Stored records
/---

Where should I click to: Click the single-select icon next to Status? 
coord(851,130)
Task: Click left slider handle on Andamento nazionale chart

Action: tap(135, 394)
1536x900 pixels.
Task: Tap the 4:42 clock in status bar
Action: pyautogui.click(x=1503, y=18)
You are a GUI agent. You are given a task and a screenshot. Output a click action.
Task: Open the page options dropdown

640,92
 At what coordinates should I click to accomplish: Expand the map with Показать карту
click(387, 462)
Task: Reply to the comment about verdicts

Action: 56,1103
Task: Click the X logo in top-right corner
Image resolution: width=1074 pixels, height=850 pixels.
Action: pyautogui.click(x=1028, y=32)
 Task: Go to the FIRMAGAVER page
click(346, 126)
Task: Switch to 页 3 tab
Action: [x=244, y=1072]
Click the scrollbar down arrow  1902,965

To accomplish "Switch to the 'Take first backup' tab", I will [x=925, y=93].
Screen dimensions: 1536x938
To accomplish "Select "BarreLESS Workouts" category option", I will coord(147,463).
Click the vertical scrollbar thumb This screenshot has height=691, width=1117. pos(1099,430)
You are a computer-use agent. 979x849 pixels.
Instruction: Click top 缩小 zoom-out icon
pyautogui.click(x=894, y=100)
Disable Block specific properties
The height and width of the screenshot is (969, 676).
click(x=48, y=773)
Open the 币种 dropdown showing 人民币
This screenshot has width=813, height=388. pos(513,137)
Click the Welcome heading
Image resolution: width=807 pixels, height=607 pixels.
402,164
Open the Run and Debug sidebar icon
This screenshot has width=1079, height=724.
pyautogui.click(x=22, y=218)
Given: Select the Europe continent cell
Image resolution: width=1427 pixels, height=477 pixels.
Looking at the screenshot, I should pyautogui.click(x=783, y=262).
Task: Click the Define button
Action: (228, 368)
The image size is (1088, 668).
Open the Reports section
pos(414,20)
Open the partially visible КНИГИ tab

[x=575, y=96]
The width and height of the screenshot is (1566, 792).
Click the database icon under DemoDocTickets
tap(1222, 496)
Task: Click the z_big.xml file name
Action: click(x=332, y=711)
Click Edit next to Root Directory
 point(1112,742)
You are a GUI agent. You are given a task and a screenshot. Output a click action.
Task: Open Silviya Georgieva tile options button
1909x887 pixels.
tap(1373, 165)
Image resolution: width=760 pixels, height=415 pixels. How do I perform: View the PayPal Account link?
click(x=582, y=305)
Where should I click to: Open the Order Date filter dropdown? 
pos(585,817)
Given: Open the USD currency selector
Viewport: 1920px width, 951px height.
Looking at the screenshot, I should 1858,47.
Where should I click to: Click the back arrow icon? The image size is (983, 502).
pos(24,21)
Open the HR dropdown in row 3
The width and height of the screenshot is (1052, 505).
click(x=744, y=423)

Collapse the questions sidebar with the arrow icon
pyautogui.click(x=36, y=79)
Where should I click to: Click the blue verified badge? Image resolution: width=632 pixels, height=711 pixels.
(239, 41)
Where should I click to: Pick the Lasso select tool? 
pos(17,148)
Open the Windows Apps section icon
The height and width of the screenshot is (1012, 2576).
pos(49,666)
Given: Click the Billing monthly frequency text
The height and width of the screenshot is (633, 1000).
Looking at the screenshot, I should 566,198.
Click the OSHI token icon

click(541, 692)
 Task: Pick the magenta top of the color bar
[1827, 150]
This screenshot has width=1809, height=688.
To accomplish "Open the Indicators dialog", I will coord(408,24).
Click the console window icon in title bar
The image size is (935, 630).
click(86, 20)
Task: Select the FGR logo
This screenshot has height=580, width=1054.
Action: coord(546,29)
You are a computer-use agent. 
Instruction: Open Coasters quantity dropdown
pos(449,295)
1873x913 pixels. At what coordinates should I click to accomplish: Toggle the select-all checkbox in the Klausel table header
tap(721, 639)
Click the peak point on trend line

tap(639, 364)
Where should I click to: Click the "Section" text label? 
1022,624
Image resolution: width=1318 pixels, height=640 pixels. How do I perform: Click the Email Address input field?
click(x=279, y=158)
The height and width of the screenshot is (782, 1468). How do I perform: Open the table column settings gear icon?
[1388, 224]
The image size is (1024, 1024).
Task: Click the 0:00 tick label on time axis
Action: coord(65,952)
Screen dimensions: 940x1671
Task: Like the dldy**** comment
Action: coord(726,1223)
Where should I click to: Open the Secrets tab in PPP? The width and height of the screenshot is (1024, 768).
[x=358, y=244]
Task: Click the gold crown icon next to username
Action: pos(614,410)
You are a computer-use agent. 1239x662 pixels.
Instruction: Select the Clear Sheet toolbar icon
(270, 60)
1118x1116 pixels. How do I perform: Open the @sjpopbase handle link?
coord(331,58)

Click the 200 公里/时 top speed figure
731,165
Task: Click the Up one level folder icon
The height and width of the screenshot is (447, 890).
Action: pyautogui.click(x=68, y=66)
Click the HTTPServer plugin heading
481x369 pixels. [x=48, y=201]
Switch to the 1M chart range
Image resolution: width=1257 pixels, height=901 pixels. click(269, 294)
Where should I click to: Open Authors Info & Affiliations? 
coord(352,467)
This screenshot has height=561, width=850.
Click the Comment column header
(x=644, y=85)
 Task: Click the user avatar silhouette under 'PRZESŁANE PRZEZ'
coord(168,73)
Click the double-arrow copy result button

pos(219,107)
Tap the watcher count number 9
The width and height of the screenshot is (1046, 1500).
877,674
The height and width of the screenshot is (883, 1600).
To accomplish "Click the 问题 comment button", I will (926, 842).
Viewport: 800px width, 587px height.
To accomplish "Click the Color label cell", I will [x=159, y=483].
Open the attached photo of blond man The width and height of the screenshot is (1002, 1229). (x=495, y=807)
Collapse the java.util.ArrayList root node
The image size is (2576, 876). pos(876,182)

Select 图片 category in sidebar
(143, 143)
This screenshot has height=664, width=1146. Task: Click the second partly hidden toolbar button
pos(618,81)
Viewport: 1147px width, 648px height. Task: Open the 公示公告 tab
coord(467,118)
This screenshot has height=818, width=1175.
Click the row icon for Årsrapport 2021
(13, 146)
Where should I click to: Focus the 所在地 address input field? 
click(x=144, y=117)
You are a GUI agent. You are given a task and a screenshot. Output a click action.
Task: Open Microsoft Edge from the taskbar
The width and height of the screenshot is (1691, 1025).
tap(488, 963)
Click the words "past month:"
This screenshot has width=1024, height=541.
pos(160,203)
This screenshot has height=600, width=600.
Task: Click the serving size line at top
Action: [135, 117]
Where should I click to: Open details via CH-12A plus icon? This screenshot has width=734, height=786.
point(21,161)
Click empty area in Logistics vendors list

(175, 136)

\---

Only the lines containing the word "computer" should be returned from the data above.

* **RESPONSE TO THE EXERCISE**:
You are a computer-use agent. 979x849 pixels.
You are a computer-use agent. 
You are a computer-use agent. 1239x662 pixels.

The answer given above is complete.